CONSIGNE 1
D'après l'article sur la schizophrénie en milieu urbain, de quelle année date l'observation d'une prévalence plus importante de cette maladie en ville?
CONSIGNE 2
Recopiez fidèlement le passage de l'article sur la schizophrénie en milieu urbain qui va de «lusieurs études le» jusqu'à «en milieu urbain.».

EXTRAIT FOURNI
****

Prospection
Texte: Jean-Christophe Piot
Photo: Adamquest

Sous les pavés, la psychose

lusieurs études le confirment: la schizophrénie est plus fréquente en milieu urbain que rural. Reste à mieux comprendre les mécanismes impliqués.

La ville, néfaste à la santé mentale? L’idée n’est pas nouvelle. «L’observation d’une prévalence plus importante de la schizophrénie en milieu urbain date de 1939», précise Philippe Conus, chef de service au Département psychiatrique du CHUV. Une hypothèse confirmée par de récentes études de l’Institut de psychiatrie du King’s College de Londres aux conclusions sans appel: la maladie, comme d’autres troubles psychotiques, est deux fois plus fréquente en milieu urbain.

A l’heure où la moitié de la population mondiale vit déjà en ville, l’enjeu n’est pas mince.

Comprendre les causes de cette corrélation n’est pas simple. «Les travaux épidémiologiques trouvent leurs limites», reconnaît le psychiatre. D’où l’idée de lancer une étude à l’approche originale, au carrefour des sciences humaines et des sciences de la vie. Menée par le Département de psychiatrie du CHUV et l’Institut de géographie de l’Université de Neuchâtel avec le soutien du Fonds national de la recherche, ce projet initié par Philippe Conus et le géographe Ola Söderström concernera dans un premier temps une quarantaine de patients atteints par les premières manifestations de la maladie.

Comment faire la part entre les facteurs proprement urbains, les fragilités génétique, biologique ou psychologique et les éléments de stress externes?

Son but? Mieux définir les spécificités qui favorisent l’apparition de la maladie, ainsi que la solution permettant d’isoler leur impact dans l’apparition d’une pathologie multifactorielle. Comment faire la part entre les facteurs proprement urbains, les fragilités génétique, biologique ou psychologique et les éléments de stress externes? Comment comprendre le fait que les citadins sont plus souvent diagnostiqués que leurs concitoyens des milieux ruraux?

«Nous ne savons pas si la taille de la ville joue dans la prévalence de la schizophrénie», continue Philippe Conus, mais il est acquis que le risque augmente en fonction du nombre d’années passées en ville, surtout dans l’enfance, un effet qui persiste même si l’on corrige l’impact possible d’autres facteurs de risque plus prévalents en ville, comme l’exposition au cannabis par exemple.»

****

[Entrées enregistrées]
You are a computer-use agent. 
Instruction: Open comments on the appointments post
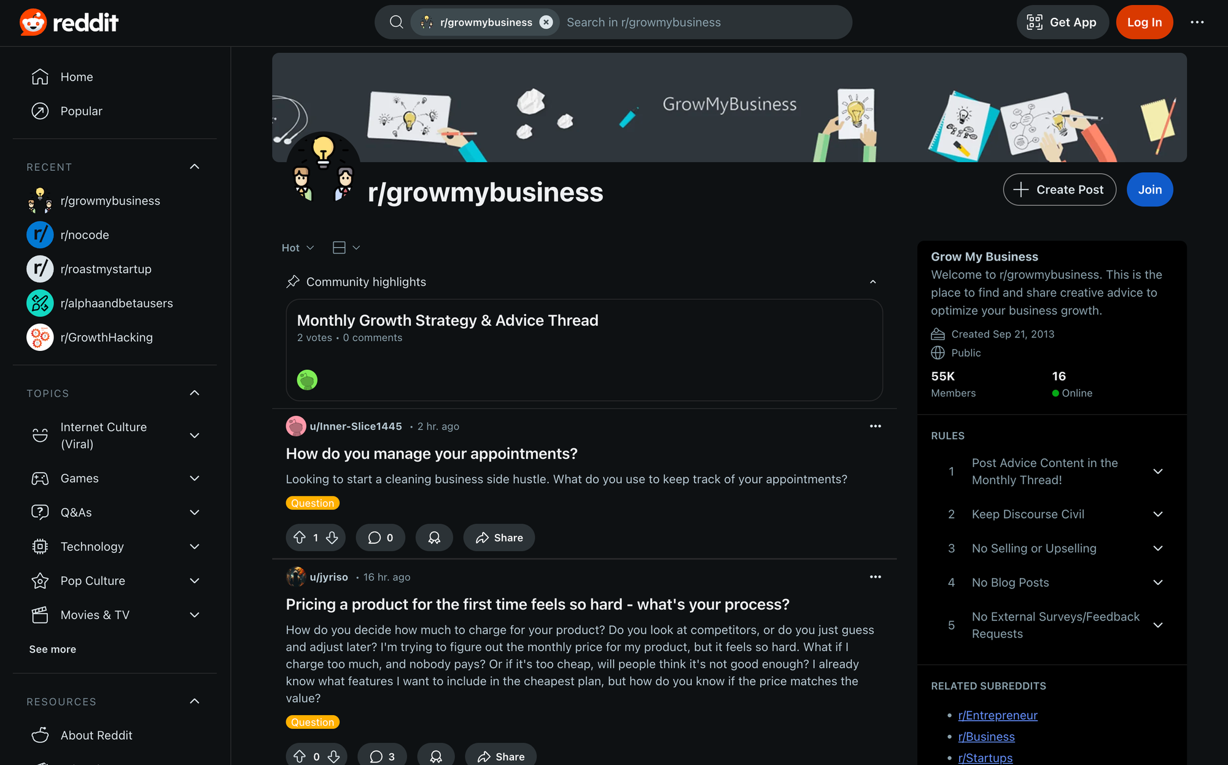coord(380,538)
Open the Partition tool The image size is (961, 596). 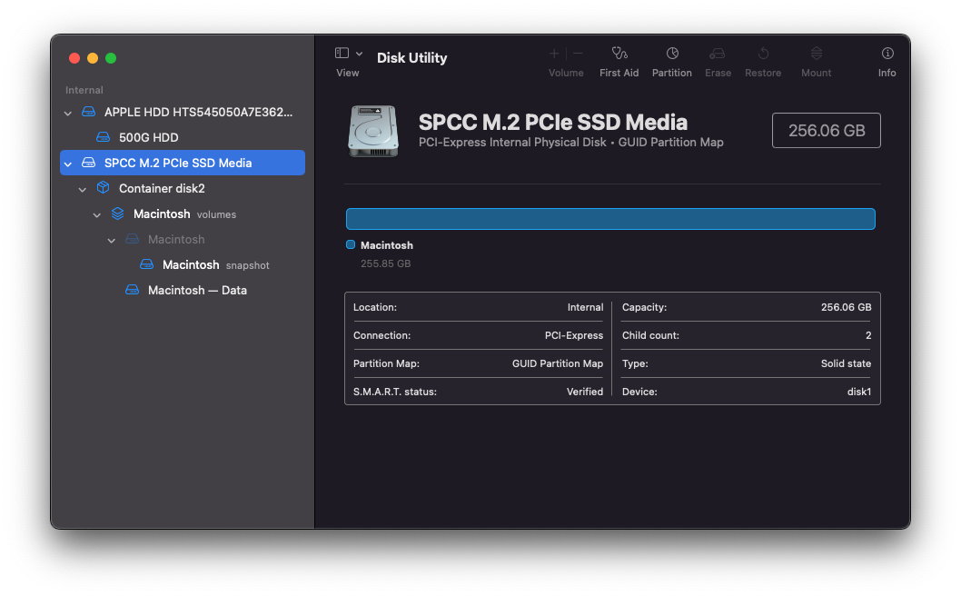672,54
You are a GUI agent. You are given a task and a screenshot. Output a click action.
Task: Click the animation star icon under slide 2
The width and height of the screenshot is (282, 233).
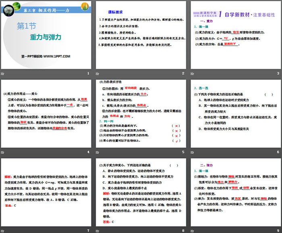coord(98,73)
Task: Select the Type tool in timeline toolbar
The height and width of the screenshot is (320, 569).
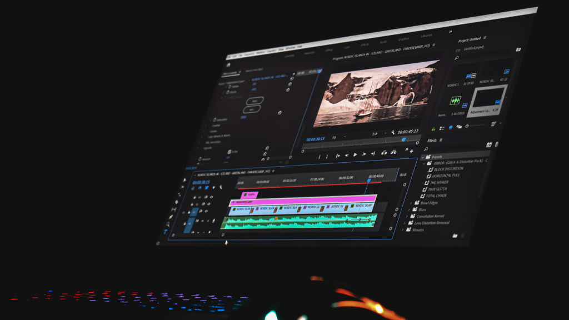Action: pos(166,231)
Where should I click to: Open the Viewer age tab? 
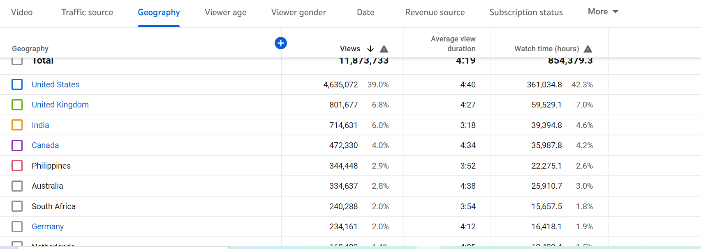tap(225, 12)
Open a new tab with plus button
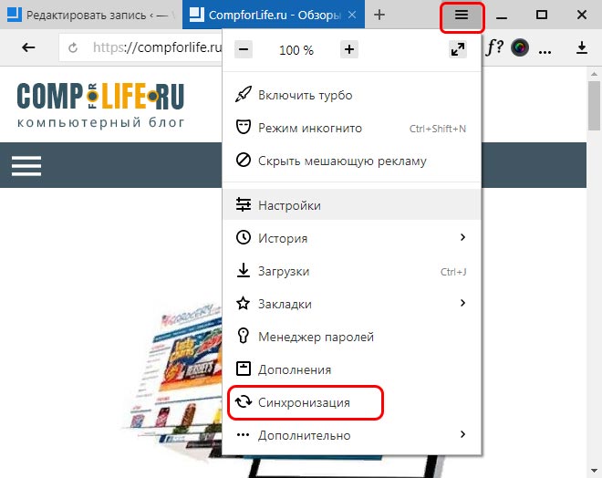The width and height of the screenshot is (602, 478). 379,15
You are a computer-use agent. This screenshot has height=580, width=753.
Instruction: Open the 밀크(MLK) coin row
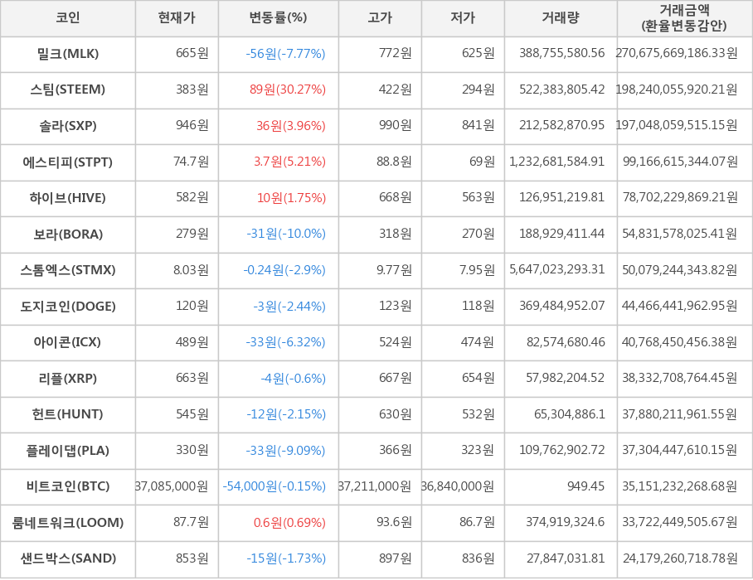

****

ZONE DE RÉPONSE 1
Elle date de 1939.

ZONE DE RÉPONSE 2
lusieurs études le confirment: la schizophrénie est plus fréquente en milieu urbain que rural. Reste à mieux comprendre les mécanismes impliqués.

La ville, néfaste à la santé mentale? L’idée n’est pas nouvelle. «L’observation d’une prévalence plus importante de la schizophrénie en milieu urbain date de 1939», précise Philippe Conus, chef de service au Département psychiatrique du CHUV. Une hypothèse confirmée par de récentes études de l’Institut de psychiatrie du King’s College de Londres aux conclusions sans appel: la maladie, comme d’autres troubles psychotiques, est deux fois plus fréquente en milieu urbain.